Q&A and Reading with Mark Clifford

On Wednesday, April 15th, at 7pm, Hong Kong-based author Mark L. Clifford will launch his new book on the environmental crisis, The Greening of Asia.  One of Asia's best-respected writers on business and economy, in The Greening of Asia Mark L. Clifford provides a behind-the-scenes look at what companies in China, India, Japan, Korea, the Philippines, Indonesia, Hong Kong, Singapore, and Thailand are doing to build businesses that will lessen the environmental impact of Asia's extraordinary economic growth. Dirty air, foul water, and hellishly overcrowded cities are threatening to choke the region's impressive prosperity. Recognizing a business opportunity in solving social problems, Asian businesses have developed innovative responses to the region's environmental crises.

Looking forward to this upcoming event, we had the chance to ask Mark a few questions about the writing of his book, his personal reading, and upcoming projects.  

How did you come to write The Greening of Asia?

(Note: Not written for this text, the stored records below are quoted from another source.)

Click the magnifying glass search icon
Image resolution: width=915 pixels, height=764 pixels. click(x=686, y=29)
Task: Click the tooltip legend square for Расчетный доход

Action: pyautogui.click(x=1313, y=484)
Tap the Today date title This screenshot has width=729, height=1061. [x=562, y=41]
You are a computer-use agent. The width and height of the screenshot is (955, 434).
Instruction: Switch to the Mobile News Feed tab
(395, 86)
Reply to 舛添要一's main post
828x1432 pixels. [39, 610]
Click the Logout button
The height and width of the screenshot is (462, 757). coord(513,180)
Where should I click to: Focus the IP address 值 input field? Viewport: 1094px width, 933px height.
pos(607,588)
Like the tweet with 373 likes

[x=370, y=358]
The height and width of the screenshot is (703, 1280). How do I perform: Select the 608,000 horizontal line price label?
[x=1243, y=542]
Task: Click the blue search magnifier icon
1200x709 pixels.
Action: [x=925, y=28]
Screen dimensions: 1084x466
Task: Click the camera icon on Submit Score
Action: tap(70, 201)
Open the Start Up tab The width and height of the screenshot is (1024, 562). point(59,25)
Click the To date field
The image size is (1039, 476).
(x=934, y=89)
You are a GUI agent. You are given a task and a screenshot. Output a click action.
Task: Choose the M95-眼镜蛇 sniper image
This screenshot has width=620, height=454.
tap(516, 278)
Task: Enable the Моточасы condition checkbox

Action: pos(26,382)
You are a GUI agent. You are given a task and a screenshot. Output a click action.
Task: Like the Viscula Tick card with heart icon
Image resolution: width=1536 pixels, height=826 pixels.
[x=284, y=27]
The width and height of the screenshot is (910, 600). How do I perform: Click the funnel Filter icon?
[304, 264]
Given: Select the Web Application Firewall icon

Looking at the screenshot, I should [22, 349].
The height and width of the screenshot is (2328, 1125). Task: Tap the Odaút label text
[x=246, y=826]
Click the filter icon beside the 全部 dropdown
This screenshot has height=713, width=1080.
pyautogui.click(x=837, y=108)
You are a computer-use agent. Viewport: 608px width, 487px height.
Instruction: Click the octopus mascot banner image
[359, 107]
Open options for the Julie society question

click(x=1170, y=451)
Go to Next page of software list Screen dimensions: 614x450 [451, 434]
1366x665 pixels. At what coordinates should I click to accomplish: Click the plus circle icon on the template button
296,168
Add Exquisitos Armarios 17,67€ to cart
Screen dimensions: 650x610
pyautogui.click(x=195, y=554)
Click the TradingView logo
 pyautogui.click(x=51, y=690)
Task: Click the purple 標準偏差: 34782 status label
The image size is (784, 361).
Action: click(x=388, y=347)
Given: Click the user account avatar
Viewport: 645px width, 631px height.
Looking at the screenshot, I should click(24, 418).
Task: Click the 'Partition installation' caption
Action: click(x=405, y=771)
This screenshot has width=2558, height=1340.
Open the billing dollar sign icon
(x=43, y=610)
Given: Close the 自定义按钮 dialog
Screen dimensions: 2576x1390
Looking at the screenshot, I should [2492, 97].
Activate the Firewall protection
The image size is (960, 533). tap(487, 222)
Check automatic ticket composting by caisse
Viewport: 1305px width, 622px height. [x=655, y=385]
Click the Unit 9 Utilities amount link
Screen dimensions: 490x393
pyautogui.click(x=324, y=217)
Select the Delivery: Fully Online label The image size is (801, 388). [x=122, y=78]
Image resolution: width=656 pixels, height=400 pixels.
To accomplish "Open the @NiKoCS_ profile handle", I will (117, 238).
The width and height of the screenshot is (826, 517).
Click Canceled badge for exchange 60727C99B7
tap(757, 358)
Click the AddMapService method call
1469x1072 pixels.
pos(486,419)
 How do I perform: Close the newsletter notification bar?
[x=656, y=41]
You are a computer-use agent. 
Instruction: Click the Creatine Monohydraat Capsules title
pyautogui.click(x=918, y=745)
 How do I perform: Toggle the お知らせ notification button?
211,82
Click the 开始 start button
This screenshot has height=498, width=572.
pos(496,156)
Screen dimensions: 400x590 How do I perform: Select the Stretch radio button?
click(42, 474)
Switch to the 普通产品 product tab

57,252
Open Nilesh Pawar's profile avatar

Asia’s environmental catastrophe is a big part of one of the most significant challenges of our time, the challenge of living within planetary environmental limits – limits on water, carbon, air, agriculture. Solving the crisis will take a huge effort by governments and NGOs, of course, but business has the human know-how, the technological savvy, the money and, given the right incentives, the motivation and ability to accomplish many of the large-scale changes needed. The largely unremarked role for business became clear to me while working on a previous book about green buildings.

What are you currently reading?

Karl Ove Knausgaard’s My Struggle: Book 3 and David McCullough’s The Great Bridge: The Epic Story of the Building of the Brooklyn Bridge.

Do you have a personal favorite book of all time? If so, can you share it and tell us why?

Ulysses, by James Joyce, for its humanity and for its musicality. The book’s voice literally came alive for me the last time I “read”  Ulysses, when I spent less time on the printed text than on the wonderful 42-hour reading by Donal Donnelly and Miriam Healy-Louie.

Is there anything you are particularly looking forward to the publication of?

My Struggle: Book 4. Anyone who has fallen under Knausgaard’s spell will understand. For anyone who hasn’t read Knausgaard – pick up Book One and start reading!

What’s next? Any upcoming book projects in the works that you can tell us about?

I’ve started work on a project on post-World War II Hong Kong, the city that has been my home for two decades, that grew out of ‘The Greening of Asia’.